We share personal data with the following categories of recipients:

· Infrastructure and analytics providers acting as our processors — Google (Google Analytics 4), Microsoft (Clarity), LinkedIn (Insight Tag, when configured), email and calendar providers used by our sales team. Processors are contractually required to process data only on our instructions and to implement appropriate security measures.

· Professional advisors — lawyers, accountants, auditors, and insurers, under confidentiality obligations.

· Regulators, courts, or law-enforcement authorities — where required by law or to defend legal claims.

· Successors in interest — in the event of a merger, acquisition, or restructuring of StrinGaze, subject to confidentiality.

We do not share personal data with advertisers for cross-site tracking or retargeting purposes.

5.International data transfers

StrinGaze is headquartered in Singapore. Some of our processors are located outside your country of residence (e.g. Google in the United States). Where we transfer personal data internationally, we rely on:

· Recipient jurisdictions with an adequacy decision (where applicable); · Standard Contractual Clauses or equivalent safeguards approved by the European Commission and/or other relevant regulators; · Your consent, where required.

For customer data processed inside StrinGaze deployments, 100% of customer data resides in the customer's designated jurisdiction — see our Trust & Security page for the full data-residency commitment.

6.How long we keep your data

We retain personal data only for as long as necessary to fulfil the purposes for which it was collected:

· Sales and business contact data — for the duration of the commercial relationship plus up to 7 years for legal, tax, and audit purposes. · Analytics data — aggregated and retained for up to 26 months, per our GA4 configuration. · Website-server logs — up to 90 days, except where retained longer for security investigation. · Marketing consent records — for the duration of the consent plus 3 years for evidentiary purposes.

Once the retention period expires, we delete or anonymise the data.

7.Your rights

Depending on your jurisdiction, you may have the following rights regarding your personal data:

· Access — a copy of the personal data we hold about you. · Rectification — correction of inaccurate or incomplete data. · Erasure / deletion — deletion of your data, subject to legal retention obligations. · Restriction or objection — to limit or object to certain processing. · Withdrawal of consent — at any time, where processing is based on consent. · Data portability — a machine-readable copy of data you provided to us. · Lodging a complaint — with the Personal Data Protection Commission of Singapore (www.pdpc.gov.sg) or your local data-protection authority.

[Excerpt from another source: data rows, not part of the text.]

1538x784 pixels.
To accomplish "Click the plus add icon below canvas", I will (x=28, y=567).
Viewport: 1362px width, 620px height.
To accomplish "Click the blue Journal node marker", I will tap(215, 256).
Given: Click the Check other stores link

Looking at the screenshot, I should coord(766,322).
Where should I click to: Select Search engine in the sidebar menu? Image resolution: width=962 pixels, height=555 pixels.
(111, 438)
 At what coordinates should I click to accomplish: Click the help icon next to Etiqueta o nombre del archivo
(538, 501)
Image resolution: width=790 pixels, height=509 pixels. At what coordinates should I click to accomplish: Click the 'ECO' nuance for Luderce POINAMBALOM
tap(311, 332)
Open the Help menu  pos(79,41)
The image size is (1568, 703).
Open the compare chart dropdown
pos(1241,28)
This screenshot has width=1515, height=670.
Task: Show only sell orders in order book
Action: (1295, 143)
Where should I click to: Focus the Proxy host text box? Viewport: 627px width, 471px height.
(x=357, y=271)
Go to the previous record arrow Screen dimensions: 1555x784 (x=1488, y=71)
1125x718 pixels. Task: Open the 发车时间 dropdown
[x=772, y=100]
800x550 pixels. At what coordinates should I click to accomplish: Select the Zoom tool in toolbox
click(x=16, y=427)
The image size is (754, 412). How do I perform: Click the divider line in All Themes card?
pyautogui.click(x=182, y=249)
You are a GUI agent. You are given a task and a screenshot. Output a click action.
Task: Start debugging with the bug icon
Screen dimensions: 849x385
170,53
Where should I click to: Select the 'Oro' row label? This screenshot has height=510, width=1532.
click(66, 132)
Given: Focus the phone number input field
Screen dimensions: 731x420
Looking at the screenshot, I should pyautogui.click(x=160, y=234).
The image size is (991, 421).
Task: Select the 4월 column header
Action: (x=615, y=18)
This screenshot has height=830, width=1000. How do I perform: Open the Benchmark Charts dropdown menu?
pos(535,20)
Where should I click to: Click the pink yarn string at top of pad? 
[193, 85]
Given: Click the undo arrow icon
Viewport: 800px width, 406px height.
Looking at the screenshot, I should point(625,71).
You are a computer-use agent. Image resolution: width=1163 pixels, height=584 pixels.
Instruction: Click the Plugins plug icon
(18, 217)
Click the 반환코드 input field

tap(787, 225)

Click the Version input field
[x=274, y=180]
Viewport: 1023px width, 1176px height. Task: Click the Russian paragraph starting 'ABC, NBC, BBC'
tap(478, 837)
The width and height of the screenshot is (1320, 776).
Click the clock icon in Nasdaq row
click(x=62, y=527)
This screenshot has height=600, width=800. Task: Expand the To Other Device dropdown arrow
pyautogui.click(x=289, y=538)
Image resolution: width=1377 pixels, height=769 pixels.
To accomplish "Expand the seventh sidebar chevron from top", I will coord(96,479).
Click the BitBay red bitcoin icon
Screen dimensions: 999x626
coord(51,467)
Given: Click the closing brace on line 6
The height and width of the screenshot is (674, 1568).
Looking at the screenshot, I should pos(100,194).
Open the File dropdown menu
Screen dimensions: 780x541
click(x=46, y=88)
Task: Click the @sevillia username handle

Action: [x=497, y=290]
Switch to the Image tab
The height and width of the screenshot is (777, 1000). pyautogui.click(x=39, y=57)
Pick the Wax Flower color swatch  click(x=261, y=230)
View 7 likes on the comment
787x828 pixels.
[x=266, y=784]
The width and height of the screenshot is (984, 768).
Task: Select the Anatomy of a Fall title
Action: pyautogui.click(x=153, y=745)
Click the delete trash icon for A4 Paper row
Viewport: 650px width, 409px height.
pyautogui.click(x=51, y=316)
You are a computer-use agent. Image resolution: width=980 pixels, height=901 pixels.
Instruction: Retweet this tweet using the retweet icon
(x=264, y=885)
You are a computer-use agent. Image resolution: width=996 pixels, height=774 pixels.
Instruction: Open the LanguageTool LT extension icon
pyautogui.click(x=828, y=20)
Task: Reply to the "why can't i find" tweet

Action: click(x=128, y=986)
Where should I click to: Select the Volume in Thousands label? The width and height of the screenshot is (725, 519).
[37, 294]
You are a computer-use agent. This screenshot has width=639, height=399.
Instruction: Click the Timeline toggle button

To exercise any of these rights, contact us at the address below. We respond within 30 days, or sooner where required by applicable law.

8.Security

We implement technical and organisational measures designed to protect personal data against unauthorised access, disclosure, alteration, or destruction. These include TLS encryption in transit, encryption at rest for sensitive records, role-based access control, audit logging, and regular security reviews.

For the StrinGaze platform specifically, please see our Trust & Security page, which describes our seven-layer defence-in-depth architecture, regulatory compliance alignment, and certification roadmap (SOC 2 Type II and ISO/IEC 27001:2022).

9.Changes to this Policy

We may update this Privacy Policy from time to time. The "Last updated" date below reflects the most recent revision. Material changes will be notified to you by a visible notice on this website, or — where we have your contact details and it is appropriate to do so — by email.

10.Contact us

For any privacy-related enquiry, including exercising your rights, please contact StrinGaze's Data Protection Officer at dpo@stringaze.com (or by post to: Data Protection Officer, StrinGaze Pte. Ltd., 60 Anson Road, Singapore 079914). We aim to respond within 5 business days for initial acknowledgement and within 30 days for substantive responses.

If you are not satisfied with our response, you may lodge a complaint with the Personal Data Protection Commission of Singapore (www.pdpc.gov.sg) or the data-protection authority in your jurisdiction.